== Segment start ==

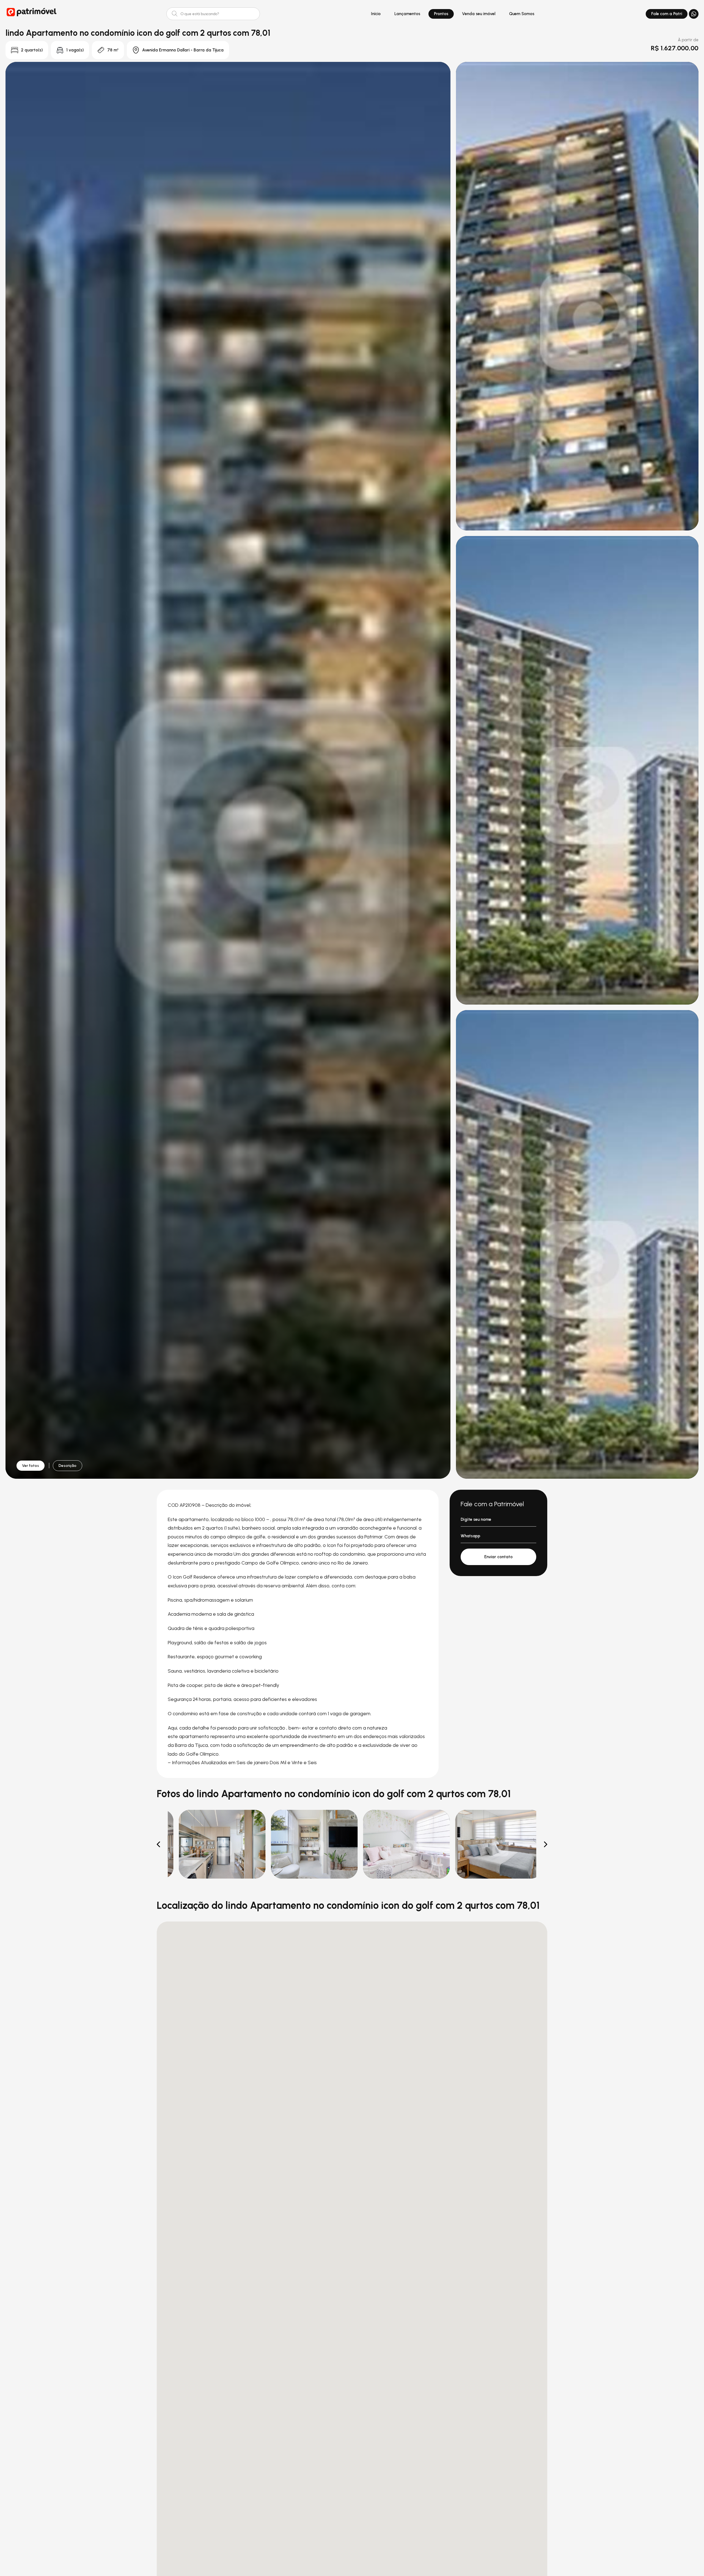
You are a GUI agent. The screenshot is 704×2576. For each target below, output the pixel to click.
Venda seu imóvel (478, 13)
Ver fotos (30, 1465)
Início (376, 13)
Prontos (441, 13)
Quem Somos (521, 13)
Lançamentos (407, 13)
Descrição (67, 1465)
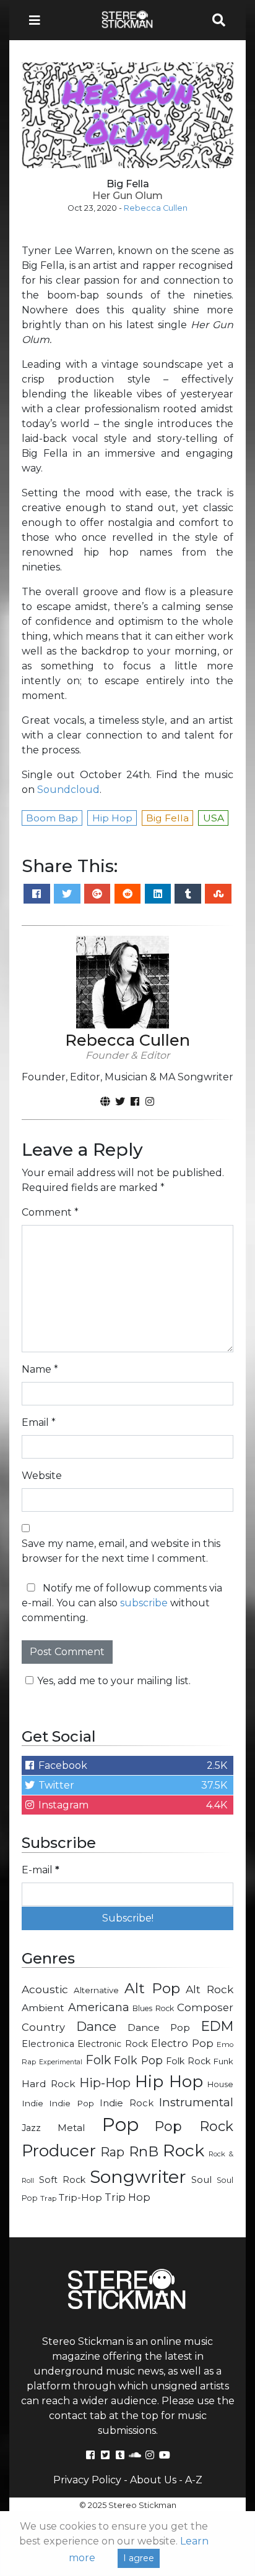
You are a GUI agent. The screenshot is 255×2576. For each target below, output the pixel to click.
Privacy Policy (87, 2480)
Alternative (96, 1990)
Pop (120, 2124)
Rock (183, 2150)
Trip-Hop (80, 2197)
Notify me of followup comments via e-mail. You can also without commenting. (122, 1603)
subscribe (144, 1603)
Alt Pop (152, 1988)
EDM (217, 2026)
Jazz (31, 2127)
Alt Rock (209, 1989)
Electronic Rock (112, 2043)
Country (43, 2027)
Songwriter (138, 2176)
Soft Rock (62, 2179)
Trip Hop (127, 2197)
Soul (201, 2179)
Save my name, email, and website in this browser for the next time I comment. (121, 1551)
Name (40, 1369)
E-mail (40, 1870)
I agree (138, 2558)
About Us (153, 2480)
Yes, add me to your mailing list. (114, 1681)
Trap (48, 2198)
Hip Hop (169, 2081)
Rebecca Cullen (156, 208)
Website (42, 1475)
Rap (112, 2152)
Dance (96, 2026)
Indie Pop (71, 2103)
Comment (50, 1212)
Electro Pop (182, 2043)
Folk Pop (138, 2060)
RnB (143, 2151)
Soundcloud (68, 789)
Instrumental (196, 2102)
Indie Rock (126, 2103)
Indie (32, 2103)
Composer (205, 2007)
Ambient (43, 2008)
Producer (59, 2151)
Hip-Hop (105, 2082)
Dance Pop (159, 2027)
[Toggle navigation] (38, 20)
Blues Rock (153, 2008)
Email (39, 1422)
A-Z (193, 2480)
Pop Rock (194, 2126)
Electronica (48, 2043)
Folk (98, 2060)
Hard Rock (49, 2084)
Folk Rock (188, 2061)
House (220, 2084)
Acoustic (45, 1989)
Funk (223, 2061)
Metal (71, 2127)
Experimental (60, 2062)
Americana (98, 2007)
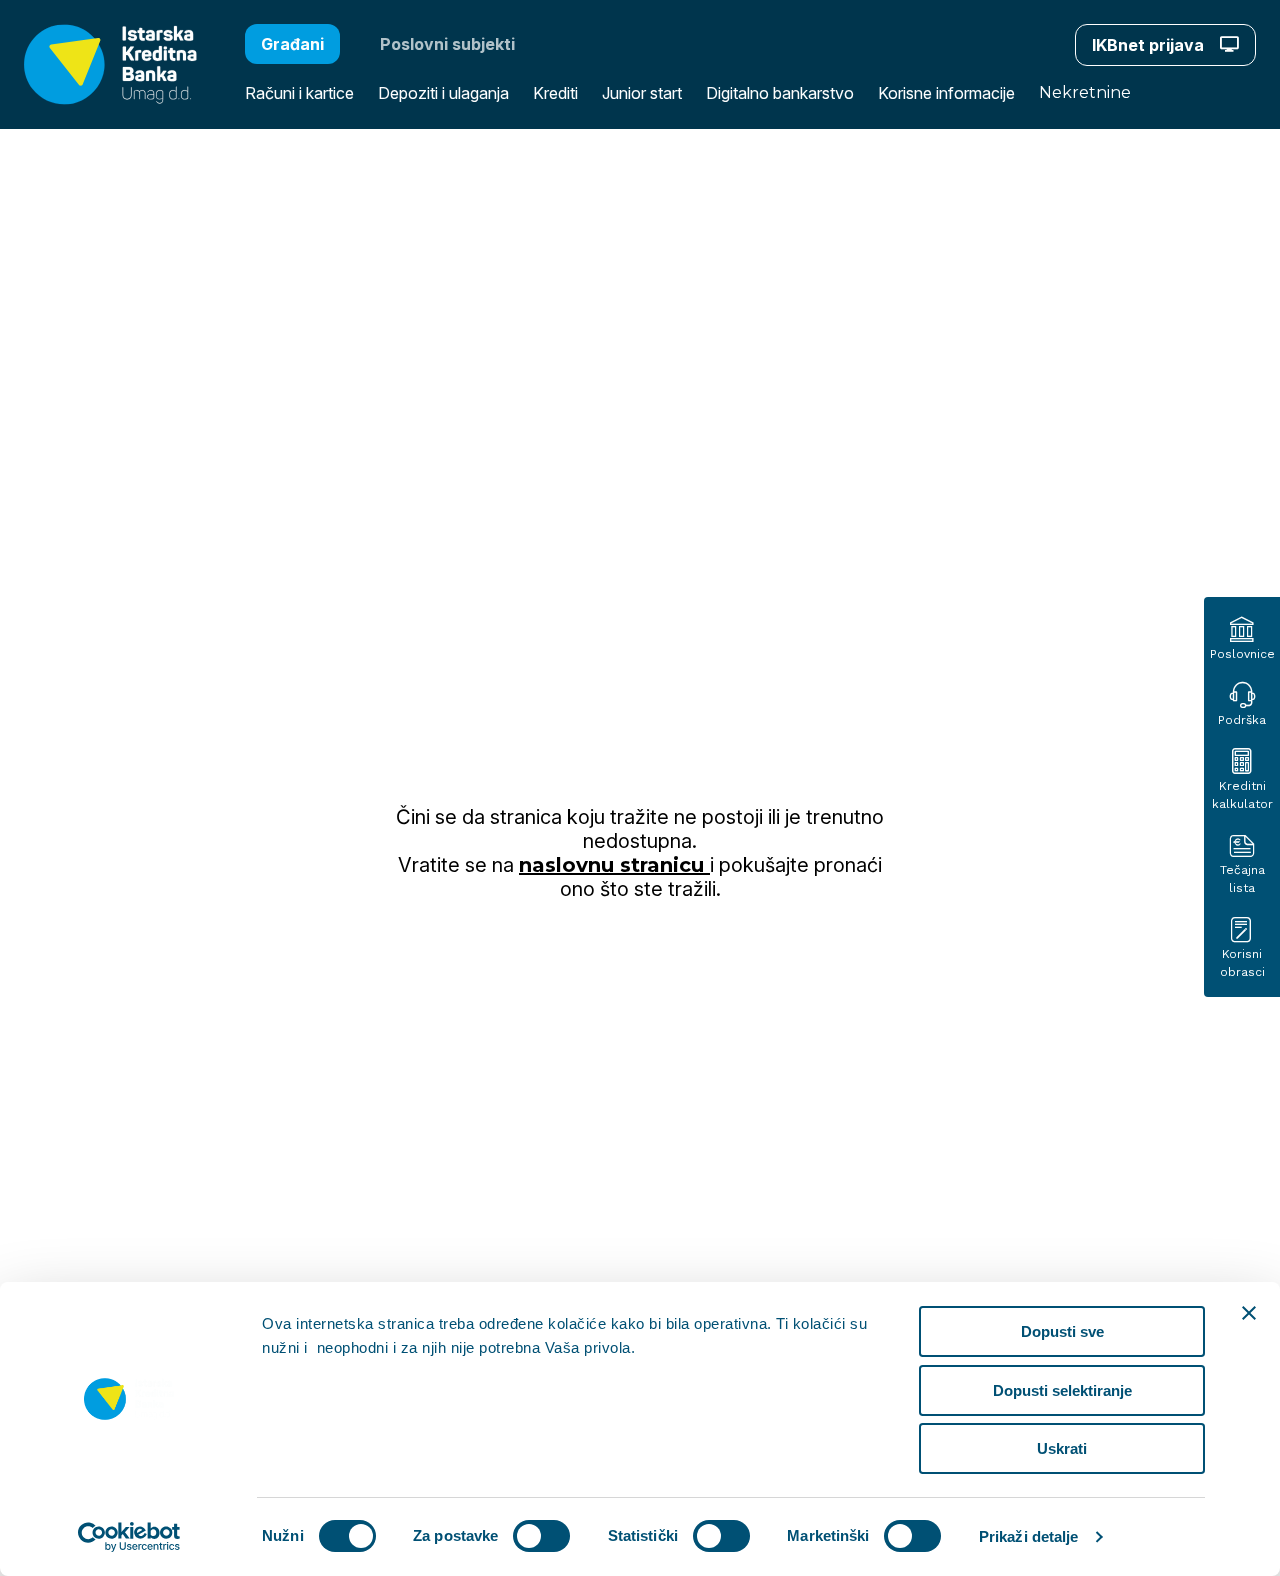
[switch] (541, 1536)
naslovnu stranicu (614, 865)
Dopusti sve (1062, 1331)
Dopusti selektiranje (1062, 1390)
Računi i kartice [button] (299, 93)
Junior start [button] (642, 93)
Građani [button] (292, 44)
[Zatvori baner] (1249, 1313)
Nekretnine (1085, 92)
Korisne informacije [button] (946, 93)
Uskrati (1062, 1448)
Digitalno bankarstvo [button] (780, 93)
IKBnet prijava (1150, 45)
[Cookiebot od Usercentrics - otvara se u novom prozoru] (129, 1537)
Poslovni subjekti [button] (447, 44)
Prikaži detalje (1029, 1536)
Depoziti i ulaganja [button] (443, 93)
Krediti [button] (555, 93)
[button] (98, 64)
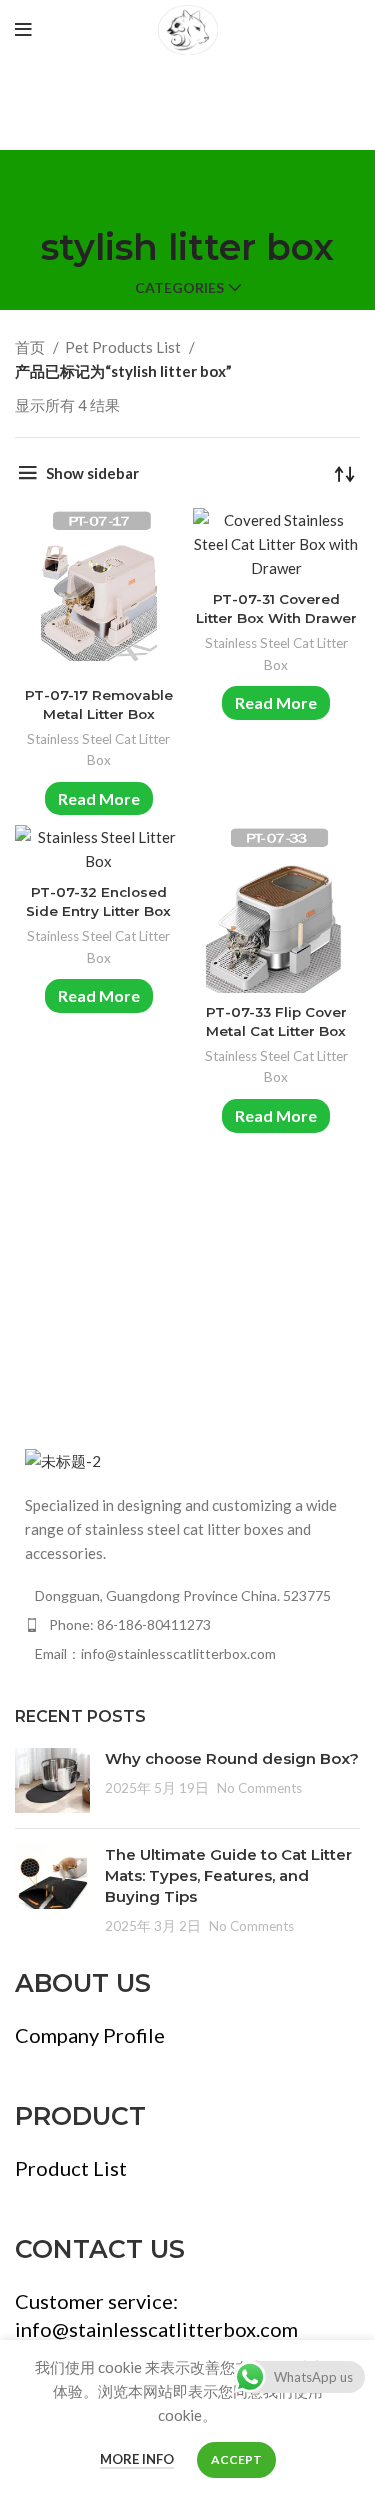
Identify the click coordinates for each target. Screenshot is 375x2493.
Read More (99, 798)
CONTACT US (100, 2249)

== Segment end ==

• _PROMPT_:
Where the line with "Instrumental (196, 2102)" appears, begin there and transcribe exactly through the last line of the data, leaving all pictures aside.

• _TASK RESULT_:
Instrumental (196, 2102)
Indie Rock (126, 2103)
Indie (32, 2103)
Composer (205, 2007)
Ambient (43, 2008)
Producer (59, 2151)
Hip-Hop (105, 2082)
Dance Pop (159, 2027)
[Toggle navigation] (38, 20)
Blues Rock (153, 2008)
Email (39, 1422)
A-Z (193, 2480)
Pop Rock (194, 2126)
Electronica (48, 2043)
Folk (98, 2060)
Hard Rock (49, 2084)
Folk Rock (188, 2061)
House (220, 2084)
Acoustic (45, 1989)
Funk (223, 2061)
Metal (71, 2127)
Experimental (60, 2062)
Americana (98, 2007)
[switch] (541, 1536)
naslovnu stranicu (614, 865)
Dopusti sve (1062, 1331)
Dopusti selektiranje (1062, 1390)
Računi i kartice [button] (299, 93)
Junior start [button] (642, 93)
Građani [button] (292, 44)
[Zatvori baner] (1249, 1313)
Nekretnine (1085, 92)
Korisne informacije [button] (946, 93)
Uskrati (1062, 1448)
Digitalno bankarstvo [button] (780, 93)
IKBnet prijava (1150, 45)
[Cookiebot od Usercentrics - otvara se u novom prozoru] (129, 1537)
Poslovni subjekti [button] (447, 44)
Prikaži detalje (1029, 1536)
Depoziti i ulaganja [button] (443, 93)
Krediti [button] (555, 93)
[button] (98, 64)
Identify the click coordinates for each target. Screenshot is 375x2493.
Read More (99, 798)
CONTACT US (100, 2249)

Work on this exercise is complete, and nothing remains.